- [Work item]
In the records below, the line with "July (1002, 764)" opens the range and the line with "Opvoeding (196, 45)" closes it; print that range exactly and nothing else.

(Extracted material begins)

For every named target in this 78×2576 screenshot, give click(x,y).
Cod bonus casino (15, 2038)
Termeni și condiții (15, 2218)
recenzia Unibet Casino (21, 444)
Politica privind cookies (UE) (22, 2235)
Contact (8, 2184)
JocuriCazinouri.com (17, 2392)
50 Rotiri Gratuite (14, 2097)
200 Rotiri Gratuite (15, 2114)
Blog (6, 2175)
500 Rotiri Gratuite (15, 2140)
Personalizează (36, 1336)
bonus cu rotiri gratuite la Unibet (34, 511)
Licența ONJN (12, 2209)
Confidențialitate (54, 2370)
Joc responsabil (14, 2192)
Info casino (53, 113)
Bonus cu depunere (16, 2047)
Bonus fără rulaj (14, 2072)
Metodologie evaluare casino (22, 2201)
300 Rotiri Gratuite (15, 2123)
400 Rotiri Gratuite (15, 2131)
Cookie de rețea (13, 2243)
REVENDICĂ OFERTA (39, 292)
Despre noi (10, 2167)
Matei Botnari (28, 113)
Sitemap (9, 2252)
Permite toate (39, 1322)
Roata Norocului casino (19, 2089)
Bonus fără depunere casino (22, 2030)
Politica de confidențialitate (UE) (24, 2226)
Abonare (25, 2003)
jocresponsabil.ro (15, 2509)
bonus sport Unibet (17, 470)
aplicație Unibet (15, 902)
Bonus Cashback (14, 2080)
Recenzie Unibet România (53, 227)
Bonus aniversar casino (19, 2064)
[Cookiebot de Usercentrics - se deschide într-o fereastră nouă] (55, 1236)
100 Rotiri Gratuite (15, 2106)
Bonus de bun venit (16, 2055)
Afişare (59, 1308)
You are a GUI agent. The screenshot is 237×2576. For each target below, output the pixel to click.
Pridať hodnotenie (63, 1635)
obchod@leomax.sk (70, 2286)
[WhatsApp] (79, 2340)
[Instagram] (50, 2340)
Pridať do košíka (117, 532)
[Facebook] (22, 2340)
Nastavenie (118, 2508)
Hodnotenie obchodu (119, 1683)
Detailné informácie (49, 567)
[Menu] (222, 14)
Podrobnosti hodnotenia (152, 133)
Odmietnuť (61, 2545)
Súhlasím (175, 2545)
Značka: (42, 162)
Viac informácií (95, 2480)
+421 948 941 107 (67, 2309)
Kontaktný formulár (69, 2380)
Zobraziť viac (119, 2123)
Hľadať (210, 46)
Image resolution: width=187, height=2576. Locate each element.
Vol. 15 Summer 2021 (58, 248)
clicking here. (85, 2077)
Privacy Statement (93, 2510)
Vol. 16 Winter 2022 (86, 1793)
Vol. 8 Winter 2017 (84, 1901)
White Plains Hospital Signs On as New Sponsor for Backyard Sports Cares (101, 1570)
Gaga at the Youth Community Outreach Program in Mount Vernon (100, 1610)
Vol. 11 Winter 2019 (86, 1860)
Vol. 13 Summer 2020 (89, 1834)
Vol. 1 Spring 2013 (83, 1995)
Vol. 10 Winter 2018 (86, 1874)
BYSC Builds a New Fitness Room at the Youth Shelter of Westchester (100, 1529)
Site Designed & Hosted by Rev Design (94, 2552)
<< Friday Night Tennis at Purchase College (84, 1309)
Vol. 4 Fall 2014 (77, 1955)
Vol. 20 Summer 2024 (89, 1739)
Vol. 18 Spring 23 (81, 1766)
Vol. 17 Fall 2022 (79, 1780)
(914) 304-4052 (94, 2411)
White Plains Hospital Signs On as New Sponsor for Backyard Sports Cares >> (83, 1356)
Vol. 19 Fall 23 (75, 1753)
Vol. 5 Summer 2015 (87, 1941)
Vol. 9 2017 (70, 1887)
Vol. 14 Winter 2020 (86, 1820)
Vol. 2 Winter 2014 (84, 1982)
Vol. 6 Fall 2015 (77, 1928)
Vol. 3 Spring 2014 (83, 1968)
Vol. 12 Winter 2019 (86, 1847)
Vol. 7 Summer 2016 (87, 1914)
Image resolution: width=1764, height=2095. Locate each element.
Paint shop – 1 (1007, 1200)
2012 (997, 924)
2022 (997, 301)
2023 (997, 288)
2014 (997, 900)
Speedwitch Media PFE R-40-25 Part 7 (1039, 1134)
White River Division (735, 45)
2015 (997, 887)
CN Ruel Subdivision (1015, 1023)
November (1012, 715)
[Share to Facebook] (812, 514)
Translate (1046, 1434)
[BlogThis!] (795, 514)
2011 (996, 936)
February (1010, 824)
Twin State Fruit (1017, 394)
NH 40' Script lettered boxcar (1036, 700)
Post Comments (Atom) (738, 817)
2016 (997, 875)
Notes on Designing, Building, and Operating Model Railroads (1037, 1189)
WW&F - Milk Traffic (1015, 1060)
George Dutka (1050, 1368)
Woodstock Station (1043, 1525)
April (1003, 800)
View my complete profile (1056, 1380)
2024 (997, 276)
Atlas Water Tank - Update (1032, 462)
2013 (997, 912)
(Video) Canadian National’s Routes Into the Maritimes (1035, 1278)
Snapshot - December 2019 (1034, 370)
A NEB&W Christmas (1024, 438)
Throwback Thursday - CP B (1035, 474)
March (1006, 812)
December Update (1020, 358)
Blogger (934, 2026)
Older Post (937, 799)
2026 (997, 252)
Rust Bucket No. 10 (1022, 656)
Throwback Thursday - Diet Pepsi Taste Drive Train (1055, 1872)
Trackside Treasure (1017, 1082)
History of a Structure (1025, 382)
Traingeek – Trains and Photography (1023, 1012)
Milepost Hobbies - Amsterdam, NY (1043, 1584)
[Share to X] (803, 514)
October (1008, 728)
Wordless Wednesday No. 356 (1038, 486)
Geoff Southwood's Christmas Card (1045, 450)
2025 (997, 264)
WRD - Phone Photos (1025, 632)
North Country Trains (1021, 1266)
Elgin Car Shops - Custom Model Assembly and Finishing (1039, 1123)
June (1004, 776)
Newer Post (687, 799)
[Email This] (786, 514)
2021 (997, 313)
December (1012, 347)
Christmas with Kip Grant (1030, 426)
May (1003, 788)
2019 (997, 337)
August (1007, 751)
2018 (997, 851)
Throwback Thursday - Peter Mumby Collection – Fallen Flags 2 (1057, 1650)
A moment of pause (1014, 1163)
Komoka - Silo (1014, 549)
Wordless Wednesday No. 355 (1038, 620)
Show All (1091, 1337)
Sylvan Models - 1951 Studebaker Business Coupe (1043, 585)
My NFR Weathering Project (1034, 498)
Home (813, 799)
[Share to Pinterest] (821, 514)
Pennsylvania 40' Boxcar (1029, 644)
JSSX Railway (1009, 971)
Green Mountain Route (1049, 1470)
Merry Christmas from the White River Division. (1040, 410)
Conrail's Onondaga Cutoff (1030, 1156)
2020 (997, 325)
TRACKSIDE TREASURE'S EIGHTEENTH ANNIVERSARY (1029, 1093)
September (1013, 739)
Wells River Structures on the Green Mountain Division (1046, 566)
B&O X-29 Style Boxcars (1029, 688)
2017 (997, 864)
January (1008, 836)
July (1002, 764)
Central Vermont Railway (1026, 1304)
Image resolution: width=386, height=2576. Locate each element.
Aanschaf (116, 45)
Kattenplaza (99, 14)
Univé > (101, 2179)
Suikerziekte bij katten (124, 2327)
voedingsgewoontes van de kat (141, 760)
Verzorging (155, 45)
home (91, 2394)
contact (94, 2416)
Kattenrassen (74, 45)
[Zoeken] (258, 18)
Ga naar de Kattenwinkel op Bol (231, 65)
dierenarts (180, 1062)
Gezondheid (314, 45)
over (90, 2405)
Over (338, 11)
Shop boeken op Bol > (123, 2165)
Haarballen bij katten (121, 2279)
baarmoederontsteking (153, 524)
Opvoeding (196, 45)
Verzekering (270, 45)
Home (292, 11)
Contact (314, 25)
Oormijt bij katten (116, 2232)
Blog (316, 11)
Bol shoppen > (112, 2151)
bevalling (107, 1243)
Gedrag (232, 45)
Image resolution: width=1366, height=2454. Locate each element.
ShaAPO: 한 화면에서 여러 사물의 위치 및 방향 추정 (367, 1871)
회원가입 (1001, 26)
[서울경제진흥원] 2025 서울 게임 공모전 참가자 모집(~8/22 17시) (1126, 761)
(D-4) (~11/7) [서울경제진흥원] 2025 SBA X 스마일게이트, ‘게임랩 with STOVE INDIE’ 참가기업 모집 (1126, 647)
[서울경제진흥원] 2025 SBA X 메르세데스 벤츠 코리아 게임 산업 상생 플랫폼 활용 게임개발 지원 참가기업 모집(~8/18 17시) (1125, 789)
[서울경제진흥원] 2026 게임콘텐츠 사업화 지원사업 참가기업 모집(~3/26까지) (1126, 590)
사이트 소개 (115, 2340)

(Extracted material ends)

- [Answer area]
July (1002, 764)
Central Vermont Railway (1026, 1304)
Image resolution: width=386, height=2576. Locate each element.
Aanschaf (116, 45)
Kattenplaza (99, 14)
Univé > (101, 2179)
Suikerziekte bij katten (124, 2327)
voedingsgewoontes van de kat (141, 760)
Verzorging (155, 45)
home (91, 2394)
contact (94, 2416)
Kattenrassen (74, 45)
[Zoeken] (258, 18)
Ga naar de Kattenwinkel op Bol (231, 65)
dierenarts (180, 1062)
Gezondheid (314, 45)
over (90, 2405)
Over (338, 11)
Shop boeken op Bol > (123, 2165)
Haarballen bij katten (121, 2279)
baarmoederontsteking (153, 524)
Opvoeding (196, 45)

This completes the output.